No screenshot yet as it's pretty basic ...
The code (GPL3) will be in the jjmpeg-1.0 branch of jjmpeg by the time you read this or shortly thereafter inside jjmpeg-javafx.
JJPlayer 1.0-a1
I decided I had enough hacked into the JJPlayer code to warrant a release - this one is actually (somewhat) usable as a player now. Unlike the previous which were totally broken. I'm getting a bit bored with it so it seemed as good a point as any.

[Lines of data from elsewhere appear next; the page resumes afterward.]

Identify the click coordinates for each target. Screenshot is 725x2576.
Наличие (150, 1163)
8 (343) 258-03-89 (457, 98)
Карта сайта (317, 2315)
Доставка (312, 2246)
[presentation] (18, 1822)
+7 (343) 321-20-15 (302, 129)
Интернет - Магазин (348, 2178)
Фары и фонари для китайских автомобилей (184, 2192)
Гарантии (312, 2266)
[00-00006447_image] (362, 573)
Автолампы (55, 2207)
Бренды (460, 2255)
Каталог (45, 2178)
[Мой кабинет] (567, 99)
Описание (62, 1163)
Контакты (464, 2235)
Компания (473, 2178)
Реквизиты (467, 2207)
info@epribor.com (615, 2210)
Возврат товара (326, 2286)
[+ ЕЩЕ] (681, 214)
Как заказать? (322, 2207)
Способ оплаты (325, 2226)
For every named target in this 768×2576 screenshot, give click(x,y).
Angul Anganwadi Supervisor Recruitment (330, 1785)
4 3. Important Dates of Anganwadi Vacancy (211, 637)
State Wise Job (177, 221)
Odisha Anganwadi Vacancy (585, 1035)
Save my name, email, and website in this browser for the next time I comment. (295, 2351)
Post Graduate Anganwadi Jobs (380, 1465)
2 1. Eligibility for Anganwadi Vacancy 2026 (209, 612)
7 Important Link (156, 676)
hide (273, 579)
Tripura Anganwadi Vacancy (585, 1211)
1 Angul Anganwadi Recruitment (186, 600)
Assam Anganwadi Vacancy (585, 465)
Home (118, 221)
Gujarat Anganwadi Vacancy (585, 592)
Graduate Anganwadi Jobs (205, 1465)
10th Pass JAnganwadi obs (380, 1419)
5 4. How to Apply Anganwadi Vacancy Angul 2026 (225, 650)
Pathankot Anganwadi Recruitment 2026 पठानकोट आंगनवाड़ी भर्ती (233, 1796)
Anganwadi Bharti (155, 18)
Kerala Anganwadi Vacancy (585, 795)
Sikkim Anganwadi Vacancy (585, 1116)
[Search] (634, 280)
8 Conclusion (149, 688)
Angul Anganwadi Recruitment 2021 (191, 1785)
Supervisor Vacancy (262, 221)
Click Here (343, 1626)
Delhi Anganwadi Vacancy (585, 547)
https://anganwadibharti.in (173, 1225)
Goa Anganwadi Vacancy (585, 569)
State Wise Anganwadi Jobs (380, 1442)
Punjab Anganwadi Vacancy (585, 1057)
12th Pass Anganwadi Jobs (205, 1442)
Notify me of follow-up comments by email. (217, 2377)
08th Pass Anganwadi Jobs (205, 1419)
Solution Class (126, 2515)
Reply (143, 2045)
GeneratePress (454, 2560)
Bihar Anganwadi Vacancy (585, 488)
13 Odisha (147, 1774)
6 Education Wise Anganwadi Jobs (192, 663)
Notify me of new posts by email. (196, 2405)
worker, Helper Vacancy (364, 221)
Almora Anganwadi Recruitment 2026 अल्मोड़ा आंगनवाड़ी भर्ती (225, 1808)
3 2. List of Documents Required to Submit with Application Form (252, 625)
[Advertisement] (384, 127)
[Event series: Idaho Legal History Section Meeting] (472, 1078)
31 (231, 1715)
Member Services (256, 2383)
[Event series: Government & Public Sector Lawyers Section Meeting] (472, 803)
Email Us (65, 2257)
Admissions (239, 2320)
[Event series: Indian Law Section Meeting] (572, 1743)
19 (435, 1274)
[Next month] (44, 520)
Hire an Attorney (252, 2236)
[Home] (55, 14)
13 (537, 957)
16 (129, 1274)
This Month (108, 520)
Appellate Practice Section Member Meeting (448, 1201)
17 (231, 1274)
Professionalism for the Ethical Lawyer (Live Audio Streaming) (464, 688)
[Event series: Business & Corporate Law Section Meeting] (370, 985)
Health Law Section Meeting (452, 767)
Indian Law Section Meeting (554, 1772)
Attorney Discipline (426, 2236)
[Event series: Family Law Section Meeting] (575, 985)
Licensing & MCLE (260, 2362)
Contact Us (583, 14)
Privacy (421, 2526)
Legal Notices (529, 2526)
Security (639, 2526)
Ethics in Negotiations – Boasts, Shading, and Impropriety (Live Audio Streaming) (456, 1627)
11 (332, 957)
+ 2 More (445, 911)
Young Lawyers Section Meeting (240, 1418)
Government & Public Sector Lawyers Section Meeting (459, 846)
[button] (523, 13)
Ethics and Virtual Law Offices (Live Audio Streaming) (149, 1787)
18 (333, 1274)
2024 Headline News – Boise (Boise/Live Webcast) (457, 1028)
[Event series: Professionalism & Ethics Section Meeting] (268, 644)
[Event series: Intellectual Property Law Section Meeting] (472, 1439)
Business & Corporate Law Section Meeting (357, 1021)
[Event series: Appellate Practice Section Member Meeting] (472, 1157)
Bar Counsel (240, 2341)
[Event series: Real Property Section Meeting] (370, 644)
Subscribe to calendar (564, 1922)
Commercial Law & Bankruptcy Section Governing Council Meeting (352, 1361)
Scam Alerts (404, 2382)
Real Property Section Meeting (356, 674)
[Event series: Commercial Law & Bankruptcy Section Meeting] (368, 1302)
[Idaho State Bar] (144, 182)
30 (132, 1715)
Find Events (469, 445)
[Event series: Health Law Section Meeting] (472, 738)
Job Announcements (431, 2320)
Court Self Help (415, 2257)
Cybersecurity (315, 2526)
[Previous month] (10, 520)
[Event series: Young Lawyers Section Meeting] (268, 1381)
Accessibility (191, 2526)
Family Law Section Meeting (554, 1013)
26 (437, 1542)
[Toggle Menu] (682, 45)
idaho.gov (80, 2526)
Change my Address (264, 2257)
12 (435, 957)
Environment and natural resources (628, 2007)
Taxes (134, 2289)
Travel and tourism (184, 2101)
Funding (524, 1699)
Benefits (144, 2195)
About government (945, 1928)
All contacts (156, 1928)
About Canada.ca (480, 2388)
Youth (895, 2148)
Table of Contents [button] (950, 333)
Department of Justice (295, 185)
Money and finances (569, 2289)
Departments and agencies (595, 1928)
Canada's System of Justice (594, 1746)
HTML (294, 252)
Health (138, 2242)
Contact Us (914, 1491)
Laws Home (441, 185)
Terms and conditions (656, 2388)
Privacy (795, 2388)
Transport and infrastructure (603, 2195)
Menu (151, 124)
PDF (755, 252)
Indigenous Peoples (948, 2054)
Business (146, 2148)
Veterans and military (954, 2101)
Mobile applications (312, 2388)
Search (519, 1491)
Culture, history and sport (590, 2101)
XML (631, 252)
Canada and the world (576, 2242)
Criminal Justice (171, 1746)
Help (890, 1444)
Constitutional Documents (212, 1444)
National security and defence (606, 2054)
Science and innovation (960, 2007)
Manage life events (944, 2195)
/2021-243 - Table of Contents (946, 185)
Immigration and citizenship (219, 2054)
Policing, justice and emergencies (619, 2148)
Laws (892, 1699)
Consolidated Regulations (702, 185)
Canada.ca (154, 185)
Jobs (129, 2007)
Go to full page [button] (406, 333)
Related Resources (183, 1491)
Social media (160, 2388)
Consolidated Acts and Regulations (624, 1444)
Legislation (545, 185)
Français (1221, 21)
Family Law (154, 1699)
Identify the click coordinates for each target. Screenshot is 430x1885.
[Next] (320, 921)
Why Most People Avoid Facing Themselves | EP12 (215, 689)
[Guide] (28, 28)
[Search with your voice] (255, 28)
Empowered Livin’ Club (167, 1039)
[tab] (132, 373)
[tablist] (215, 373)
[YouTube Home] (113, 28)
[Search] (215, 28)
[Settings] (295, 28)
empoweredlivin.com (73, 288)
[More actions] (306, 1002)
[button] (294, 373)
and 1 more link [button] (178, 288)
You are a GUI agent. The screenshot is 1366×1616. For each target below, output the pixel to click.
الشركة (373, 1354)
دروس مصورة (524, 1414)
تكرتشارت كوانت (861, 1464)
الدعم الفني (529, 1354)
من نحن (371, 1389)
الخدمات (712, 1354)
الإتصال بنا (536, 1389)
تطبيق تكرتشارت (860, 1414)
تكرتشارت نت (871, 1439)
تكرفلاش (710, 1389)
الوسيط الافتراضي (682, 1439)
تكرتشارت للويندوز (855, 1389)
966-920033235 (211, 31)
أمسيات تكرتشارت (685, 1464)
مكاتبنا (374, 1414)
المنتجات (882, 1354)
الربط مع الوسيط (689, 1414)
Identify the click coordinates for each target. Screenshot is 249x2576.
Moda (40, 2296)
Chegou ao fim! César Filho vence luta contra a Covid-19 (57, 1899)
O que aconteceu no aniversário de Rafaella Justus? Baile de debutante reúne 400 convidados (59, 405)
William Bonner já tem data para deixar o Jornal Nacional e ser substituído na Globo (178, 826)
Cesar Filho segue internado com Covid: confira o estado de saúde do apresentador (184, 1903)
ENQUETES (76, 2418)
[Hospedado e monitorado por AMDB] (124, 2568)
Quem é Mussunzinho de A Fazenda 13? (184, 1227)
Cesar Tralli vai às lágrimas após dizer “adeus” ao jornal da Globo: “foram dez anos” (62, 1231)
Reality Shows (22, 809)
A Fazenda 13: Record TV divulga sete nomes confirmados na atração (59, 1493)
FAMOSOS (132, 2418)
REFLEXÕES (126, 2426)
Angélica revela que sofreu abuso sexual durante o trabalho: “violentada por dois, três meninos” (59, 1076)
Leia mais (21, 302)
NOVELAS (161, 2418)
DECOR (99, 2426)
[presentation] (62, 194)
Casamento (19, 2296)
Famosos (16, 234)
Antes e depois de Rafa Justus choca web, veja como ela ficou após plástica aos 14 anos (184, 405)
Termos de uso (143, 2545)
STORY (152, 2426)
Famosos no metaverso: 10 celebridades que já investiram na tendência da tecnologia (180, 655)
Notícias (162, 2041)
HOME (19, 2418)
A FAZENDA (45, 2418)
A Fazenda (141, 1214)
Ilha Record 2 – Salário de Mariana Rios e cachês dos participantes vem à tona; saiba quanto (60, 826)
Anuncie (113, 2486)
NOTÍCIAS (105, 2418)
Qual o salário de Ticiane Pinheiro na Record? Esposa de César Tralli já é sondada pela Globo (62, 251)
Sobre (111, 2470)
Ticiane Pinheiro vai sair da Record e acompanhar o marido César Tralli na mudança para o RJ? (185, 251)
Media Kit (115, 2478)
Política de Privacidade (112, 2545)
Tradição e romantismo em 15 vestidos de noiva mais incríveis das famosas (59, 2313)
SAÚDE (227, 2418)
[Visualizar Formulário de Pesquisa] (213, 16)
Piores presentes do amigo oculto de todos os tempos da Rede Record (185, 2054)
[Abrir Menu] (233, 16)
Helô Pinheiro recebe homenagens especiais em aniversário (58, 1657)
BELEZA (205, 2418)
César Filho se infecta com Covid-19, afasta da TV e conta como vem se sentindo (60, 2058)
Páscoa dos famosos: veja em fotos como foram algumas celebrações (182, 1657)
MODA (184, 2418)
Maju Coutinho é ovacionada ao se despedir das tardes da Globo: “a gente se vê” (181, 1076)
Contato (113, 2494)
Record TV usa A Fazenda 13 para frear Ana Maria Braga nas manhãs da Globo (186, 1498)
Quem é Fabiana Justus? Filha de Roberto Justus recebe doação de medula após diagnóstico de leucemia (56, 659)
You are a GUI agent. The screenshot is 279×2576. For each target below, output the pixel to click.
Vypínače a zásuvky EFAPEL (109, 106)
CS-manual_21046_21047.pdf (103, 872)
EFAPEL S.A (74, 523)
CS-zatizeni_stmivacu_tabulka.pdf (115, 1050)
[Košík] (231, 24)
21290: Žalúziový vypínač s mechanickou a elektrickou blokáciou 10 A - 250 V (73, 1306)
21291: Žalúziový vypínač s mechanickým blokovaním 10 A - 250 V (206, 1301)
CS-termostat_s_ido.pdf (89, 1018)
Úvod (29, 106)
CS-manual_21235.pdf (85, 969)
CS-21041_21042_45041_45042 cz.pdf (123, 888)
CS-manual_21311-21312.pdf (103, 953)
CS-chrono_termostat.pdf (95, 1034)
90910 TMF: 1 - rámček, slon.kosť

My ainol elf 2 can manage a test 720p h.264 file pretty well - with only the occasional group of stutters on complex scenes with an eventual catch up. Unfortunately the Mele can barely handle PAL MPEG ... Update: I was working on some decoding-skipping throttle code, and for whatever reason, the Mele can now handle PAL MPEG just fine (nothing to do with the new code). No idea ... maybe i/o related - the Mele seems to go funny after suspend too.
I managed to fit in a few useful things in no particular order:
- Runs full-screen - no navigation or title bars (they return temporarily on touch);
- Busy spinner when opening;
- Open is performed asynchronously;
- Seek mostly works;
- Much better stability;
- Display of frames can be dropped to try to catch up;
- Video is synced to the audio and usually works (it doesn't drift at any rate);
- Basic Android activity lifecycle stuff works, pause/resume, etc;
- Improved the startup time;
- Keeps the screen turned on (i think);
- Some developer oriented debug stuff; and
- A preferences page.
There are still some unsolved issues wrt audio sync, pixels are assumed square, the possibility of more aggressive frame dropping (i.e. not decoding B frames and/or I frames, etc), very inefficient memory use (e.g. i have 31 AVFrame buffers and 31 YUV textures although I only need 2 of the latter), performance, jarring UI manoeuvres when the UI is shown/hidden, and many others I can't be bothered enumerating at this point. And that doesn't include the 'missing features' like a pause button or subtitles.
Most of the Android specific code is a huge mess - experiments are still on-going.
See the downloads link in the jjmpeg project.
But if you're after a more polished free software Android video player, go look at Dolphin Player. Although that seems to have some audio glitches and drift, and is implemented afaict as a native SDL app ported to Android rather than as a Java player.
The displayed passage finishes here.